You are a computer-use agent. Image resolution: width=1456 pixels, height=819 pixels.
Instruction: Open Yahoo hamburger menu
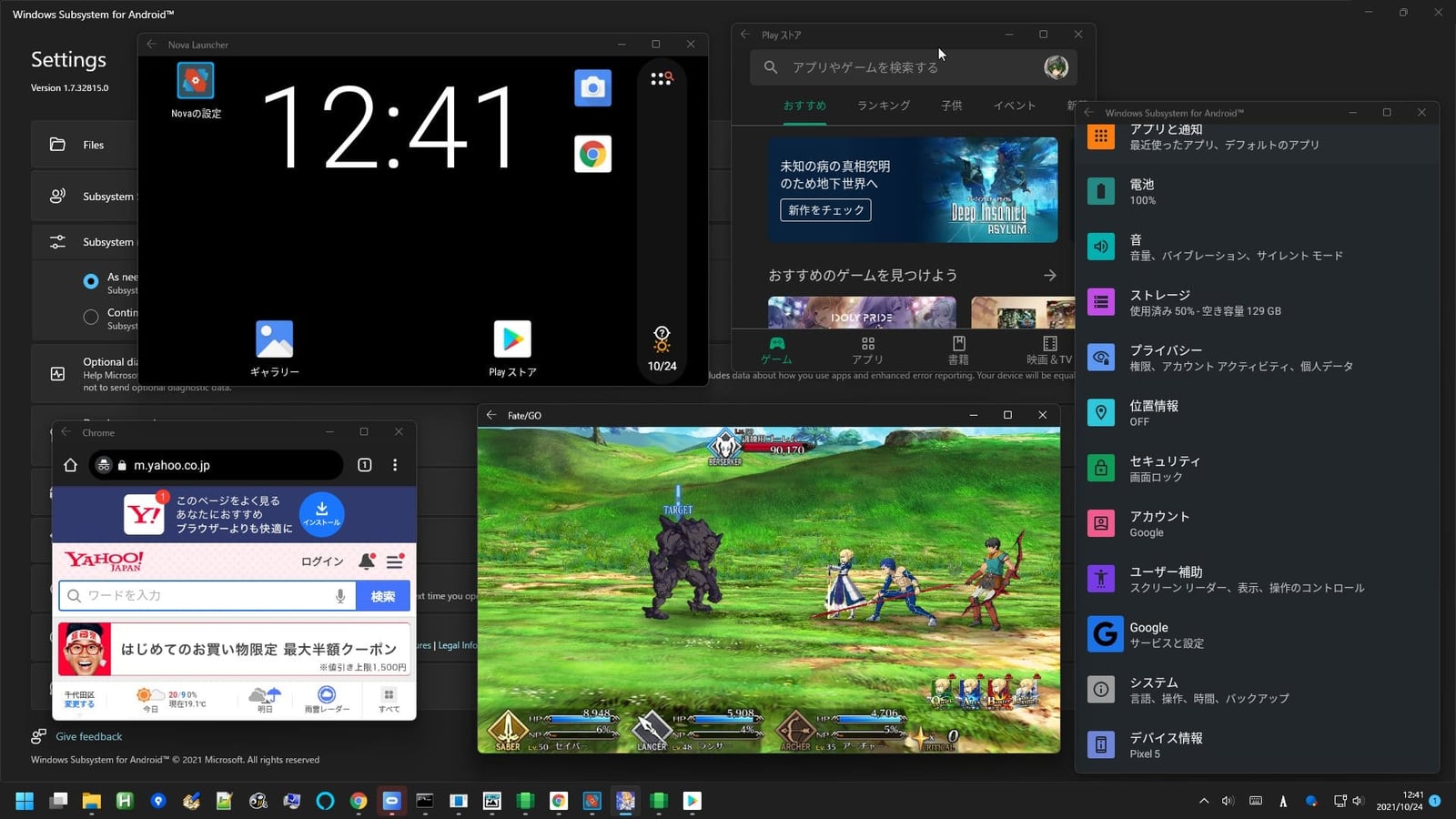pyautogui.click(x=395, y=561)

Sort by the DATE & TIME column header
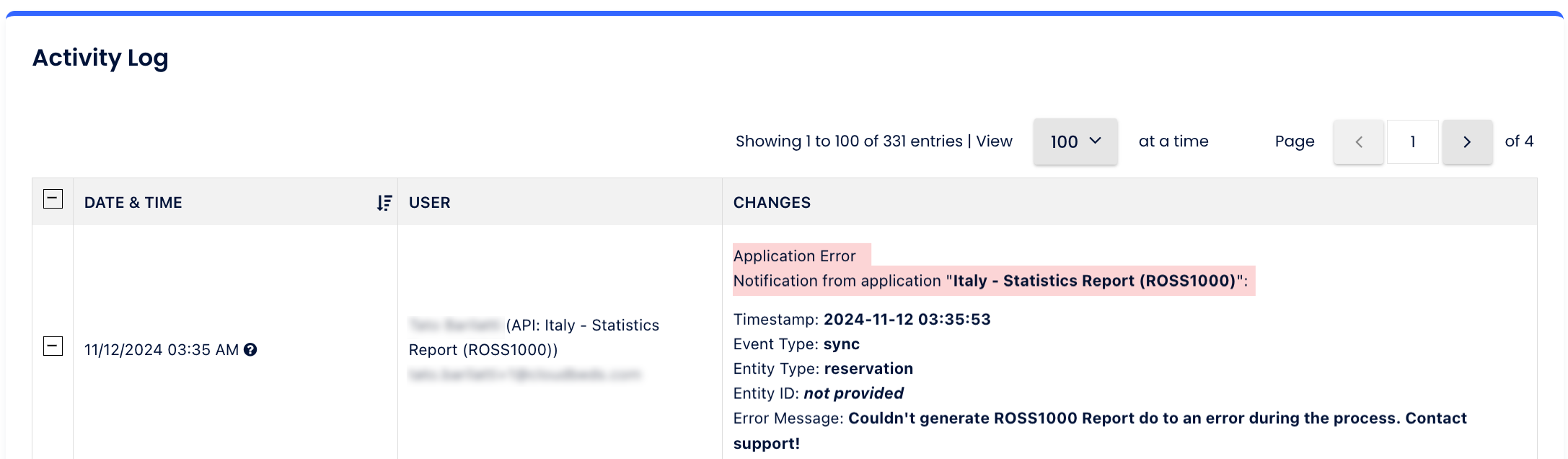pyautogui.click(x=133, y=203)
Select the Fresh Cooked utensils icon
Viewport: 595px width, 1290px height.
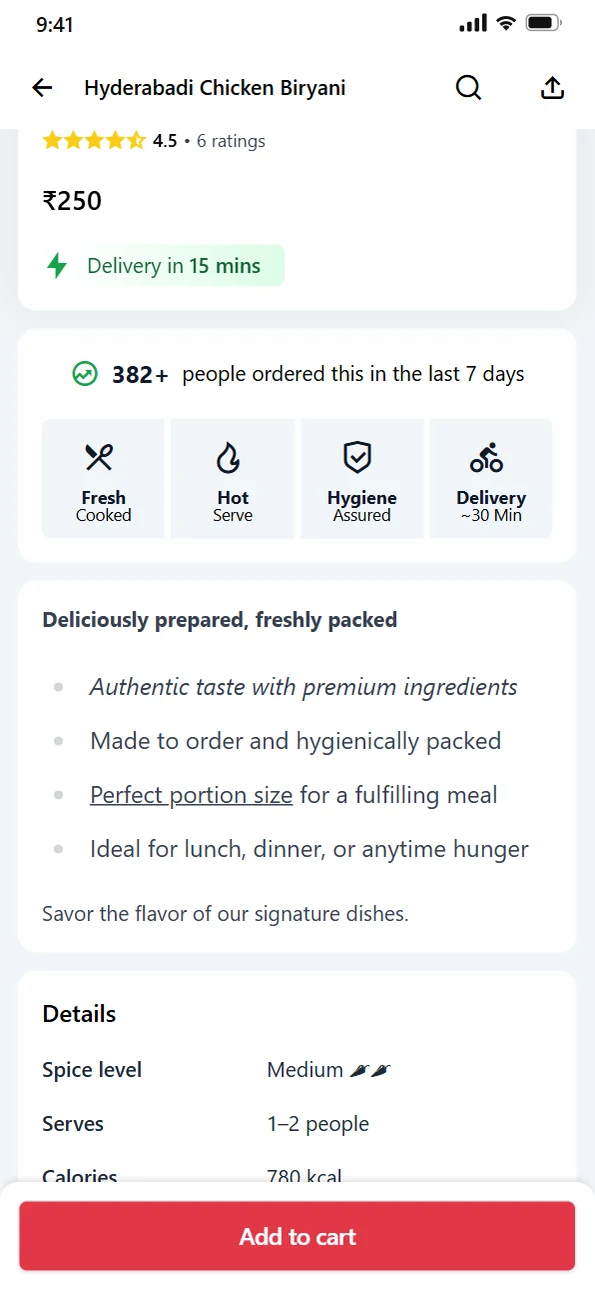(x=99, y=458)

------------------------------------------------------------------------

■ EXERCISE PROMPT: Pictures are not part of the copy. Output only the lines from the one with "Sort by the DATE & TIME column header" through the final line of the records, exactly as given.

■ YOUR RESPONSE:
Sort by the DATE & TIME column header
pyautogui.click(x=133, y=203)
Select the Fresh Cooked utensils icon
Viewport: 595px width, 1290px height.
(x=99, y=458)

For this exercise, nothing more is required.